Victoria Male rappelle que ces signalements proviennent des différents types de vaccins contre le coronavirus, qu’ils soient basés sur l’ARN messager (Pfizer, Moderna) ou bien sur le vecteur à adénovirus (AstraZeneca). De fait, cela exclut la possibilité qu’une telle réaction provienne d’un composant en particulier. S’il y a bien un lien, alors celui-ci proviendrait de la réaction immunitaire elle-même.
Et en effet, une étude a montré que, parmi les personnes réglées ayant été infectées au covid, un quart a connu une perturbation du cycle menstruel ( 19 % d’entre elles ont eu un cycle prolongé ; 20 % un flux moins abondant).
Victoria Male avance des explications possibles. La stimulation immunitaire, qui est générée par le vaccin tout comme par l’infection, a potentiellement « une influence immunologique sur les hormones qui régissent le cycle menstruel ». Autre possibilité, parallèle ou complémentaire : l’activation des cellules immunitaires (lymphocytes) situées au niveau de la muqueuse utérine, cellules qui sont impliquées dans l’accumulation ou la dégradation cyclique.
À ce jour, aucune étude clinique sur le lien entre vaccin et perturbation menstruelle ne vient éclaircir ces pistes d’explication.

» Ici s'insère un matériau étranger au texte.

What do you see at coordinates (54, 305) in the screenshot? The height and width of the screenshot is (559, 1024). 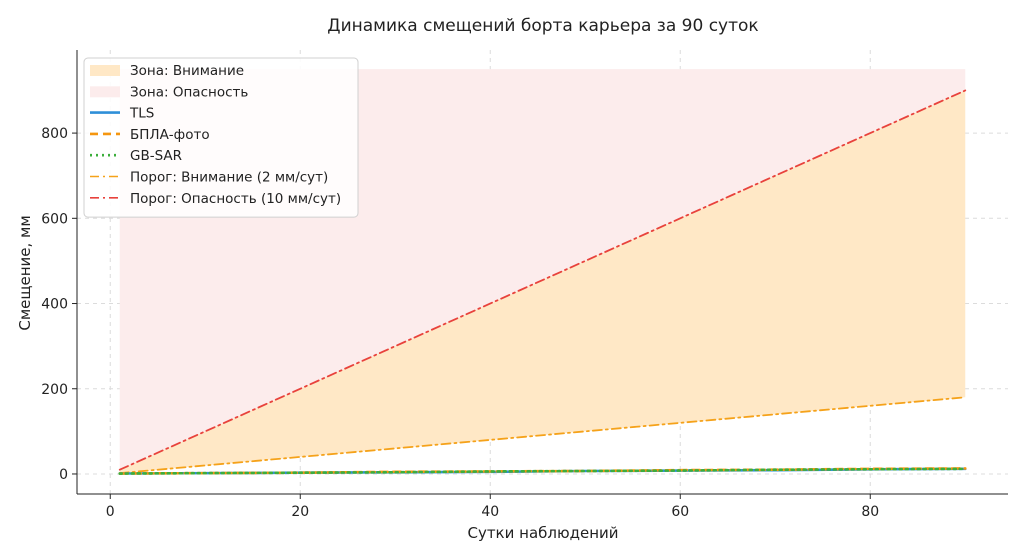 I see `y-tick-label: 400` at bounding box center [54, 305].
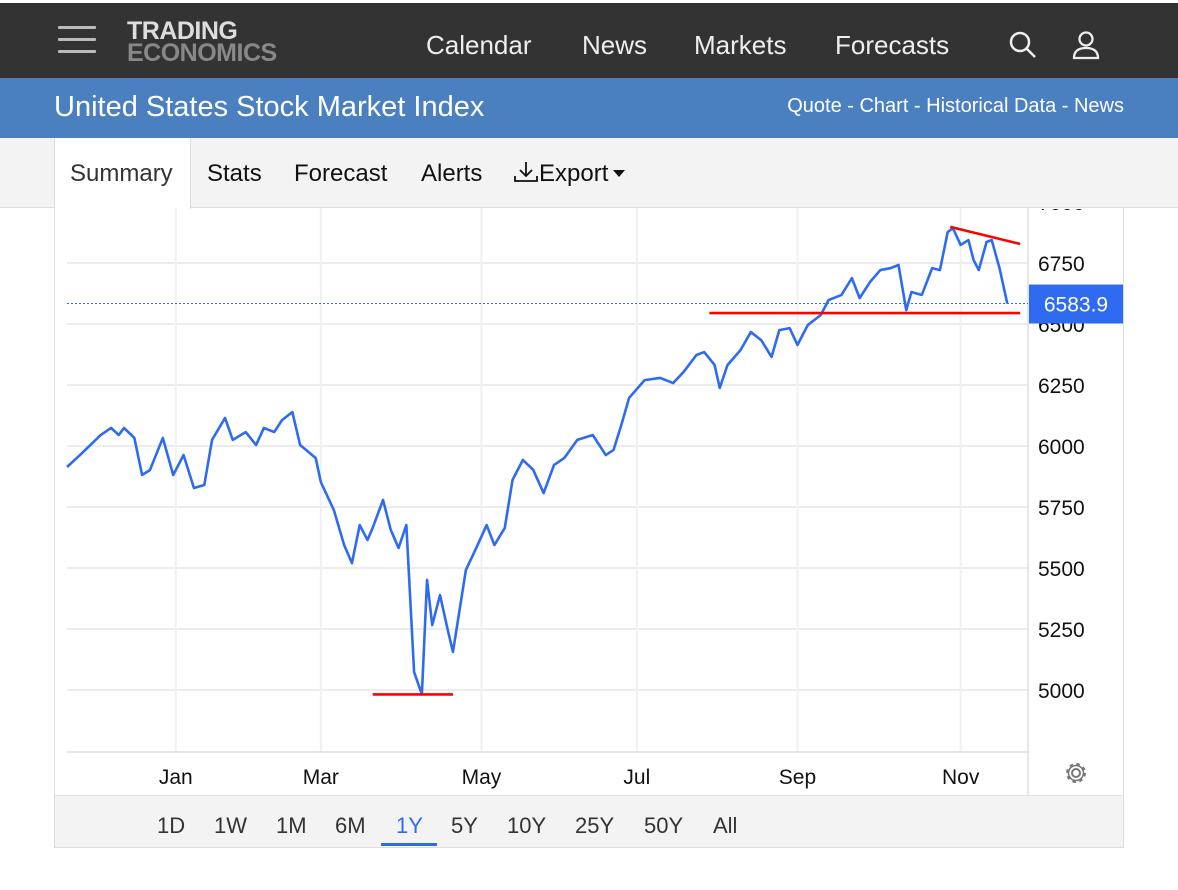 Image resolution: width=1178 pixels, height=890 pixels. I want to click on page-links: Quote - Chart - Historical Data - News, so click(956, 106).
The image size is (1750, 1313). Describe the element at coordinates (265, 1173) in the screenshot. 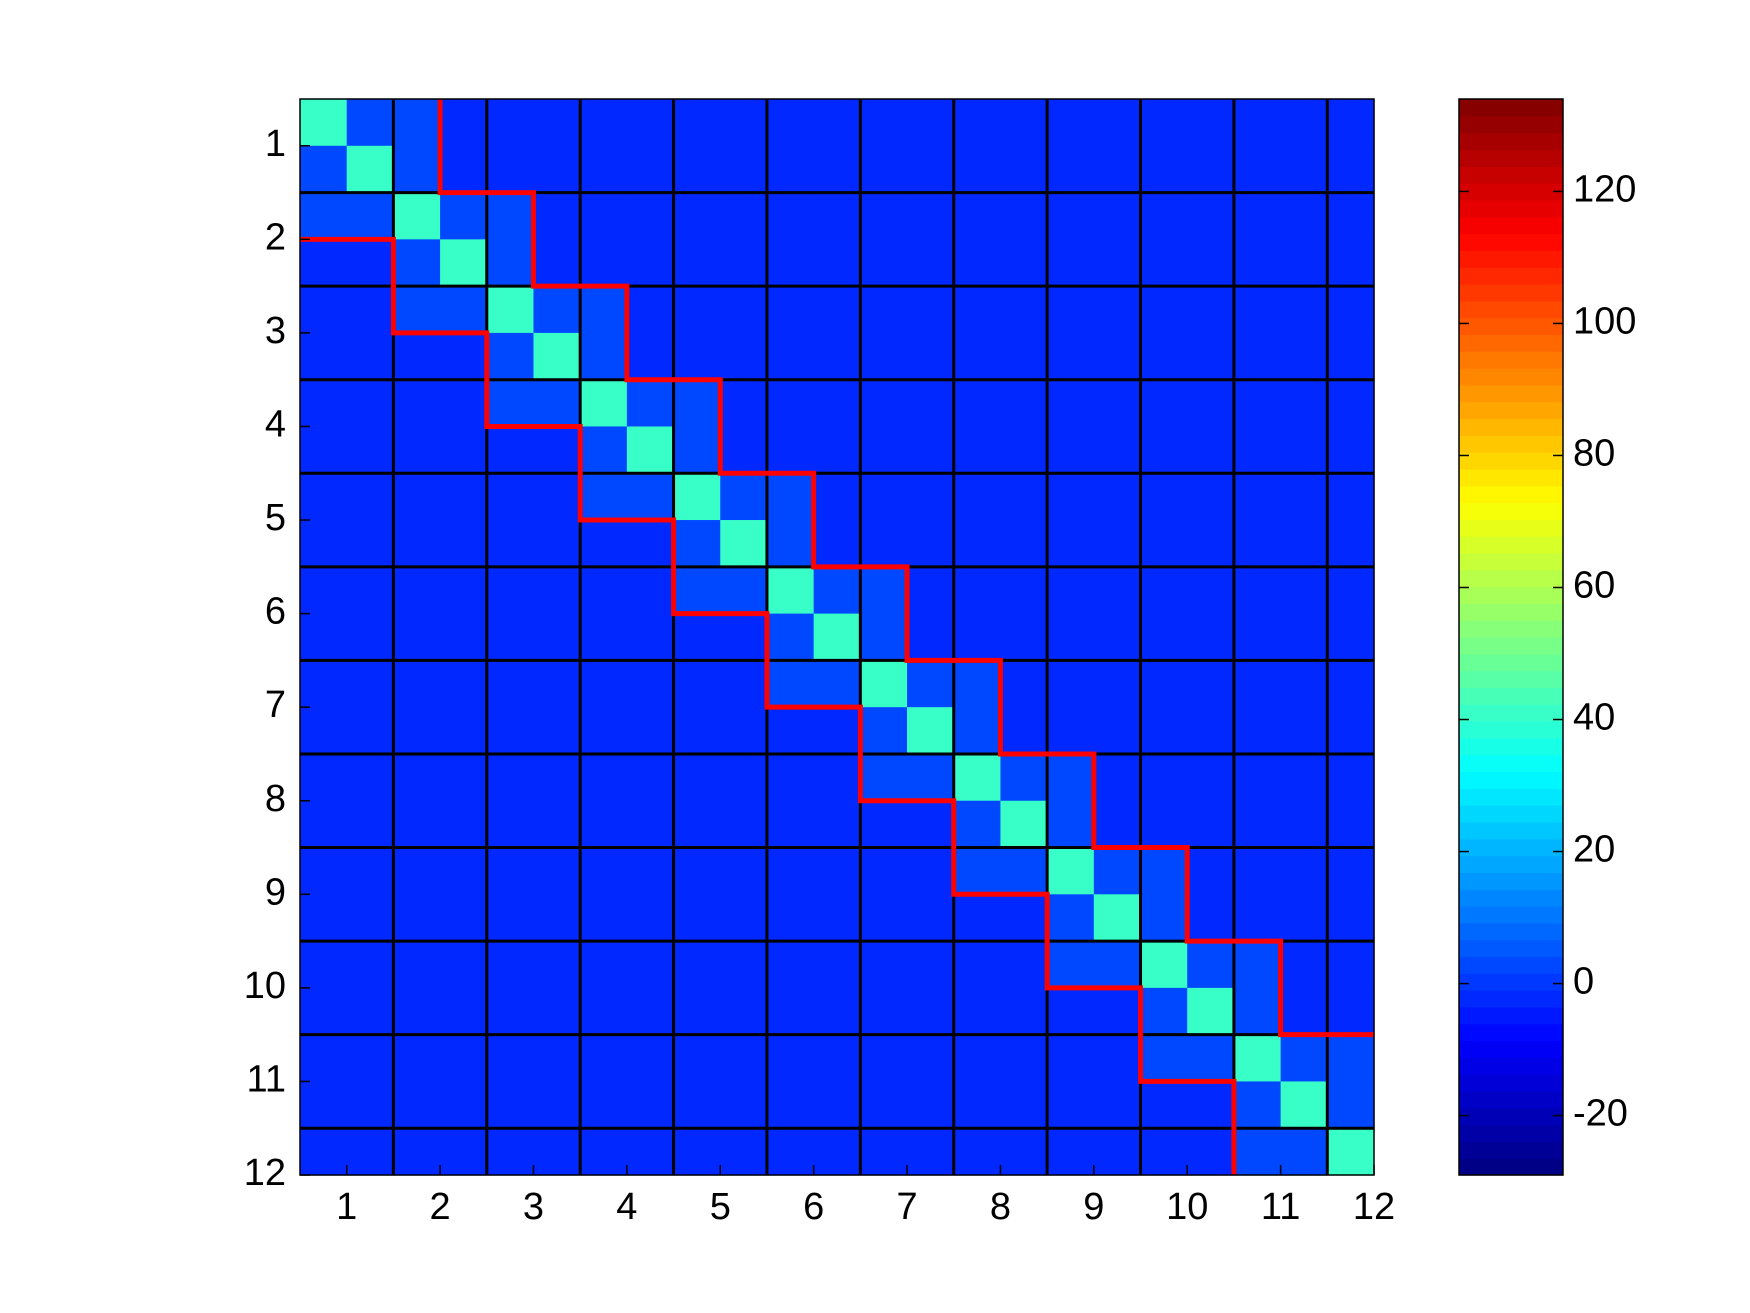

Pourquoi il faut y porter de l’attention
Cette problématique ne doit pas être récupérée par une rhétorique anti-vaccination, mais elle ne doit clairement pas être invisibilisée non plus. Pour Victoria Male, c’est même tout l’inverse : « L’hésitation à se faire vacciner chez les jeunes femmes est largement motivée par les fausses allégations selon lesquelles les vaccins covid-19 pourraient nuire à leurs chances de grossesse future. Le fait de ne pas enquêter de manière approfondie sur les rapports faisant état de changements menstruels après la vaccination risque d’alimenter ces craintes. »

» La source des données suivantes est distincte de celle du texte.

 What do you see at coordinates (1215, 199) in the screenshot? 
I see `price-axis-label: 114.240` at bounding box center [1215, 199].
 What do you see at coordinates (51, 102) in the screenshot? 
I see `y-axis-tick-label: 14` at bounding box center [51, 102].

Car il semblerait que ces effets secondaires ne soient pas graves sur le long terme. Tous les signalements relevés jusqu’alors montrent que les perturbations sont de « courte durée ». Les vaccins contre le covid ne posent par ailleurs aucun risque majeur pour la santé, et ils ne posent pas non plus le moindre risque pour la fertilité. Mais l’absence de gravité ne signifie pas que ces effets ne sont pas gênants, inquiétants, ni douloureux, pour les personnes concernées. « Si un lien entre la vaccination et les changements menstruels est confirmé, cette information permettra aux gens de planifier des cycles potentiellement modifiés », signale Victoria Male. « Des informations claires et fiables sont particulièrement importantes pour les personnes qui comptent sur la capacité à prévoir leurs cycles menstruels pour éviter ou parvenir à une grossesse. »

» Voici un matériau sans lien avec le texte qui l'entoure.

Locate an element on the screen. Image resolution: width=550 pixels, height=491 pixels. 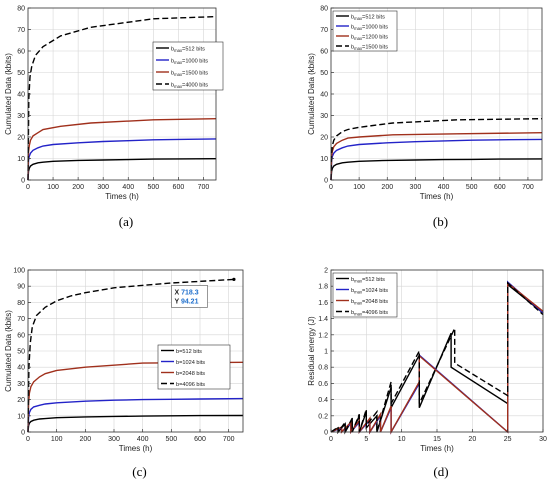
y-tick-label: 1 is located at coordinates (326, 352).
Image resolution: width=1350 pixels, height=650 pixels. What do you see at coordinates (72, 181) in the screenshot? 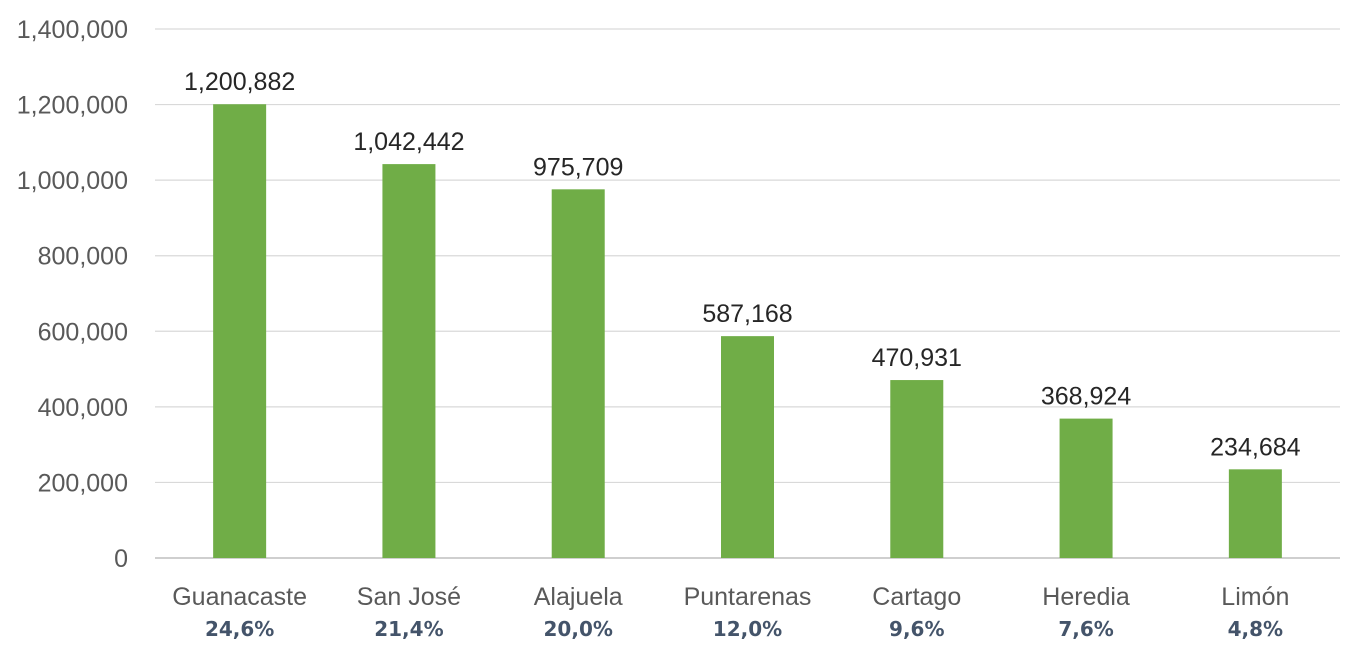
I see `y-tick-label: 1,000,000` at bounding box center [72, 181].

L’immunologue tient donc à rappeler que la pharmacovigilance doit s’accentuer sur ce sujet. Elle écrit que tous les cliniciens et médecins devraient être encouragés à signaler tout changement dans les règles ou tout saignement vaginal inattendu. « Cela fournira des données plus complètes pour faciliter la recherche d’un éventuel lien, et indiquera aux patients que leurs préoccupations concernant la sécurité du vaccin sont prises au sérieux, ce qui renforcera la confiance. »
Mais le besoin d’une investigation sérieuse sur le sujet met aussi en lumière l’invisibilisation des troubles menstruels dans la recherche médicale. Sauf exception, l’impact d’un vaccin ou d’un médicament sur les règles n’est pas ou peu surveillé lors des études cliniques. « Les effets des interventions médicales sur les menstruations ne devraient pas être une réflexion après coup dans les recherches futures », écrit Victoria Male, car les essais cliniques sont justement le moment où ce type de lien peut être établi.
Sauf que s’il n’est jamais demandé aux personnes menstruées de signaler une perturbation de leur cycle, alors, en règle générale, elles ne le signaleront pas. Si cette question avait été posée lors des essais dédiés aux vaccins contre la maladie Covid-19, le flou serait peut-être dissipé depuis. « Les informations sur les cycles menstruels et autres saignements vaginaux devraient être activement sollicitées dans les futurs essais cliniques, y compris les essais de vaccins contre le covid », conclut Victoria Male dans son éditorial.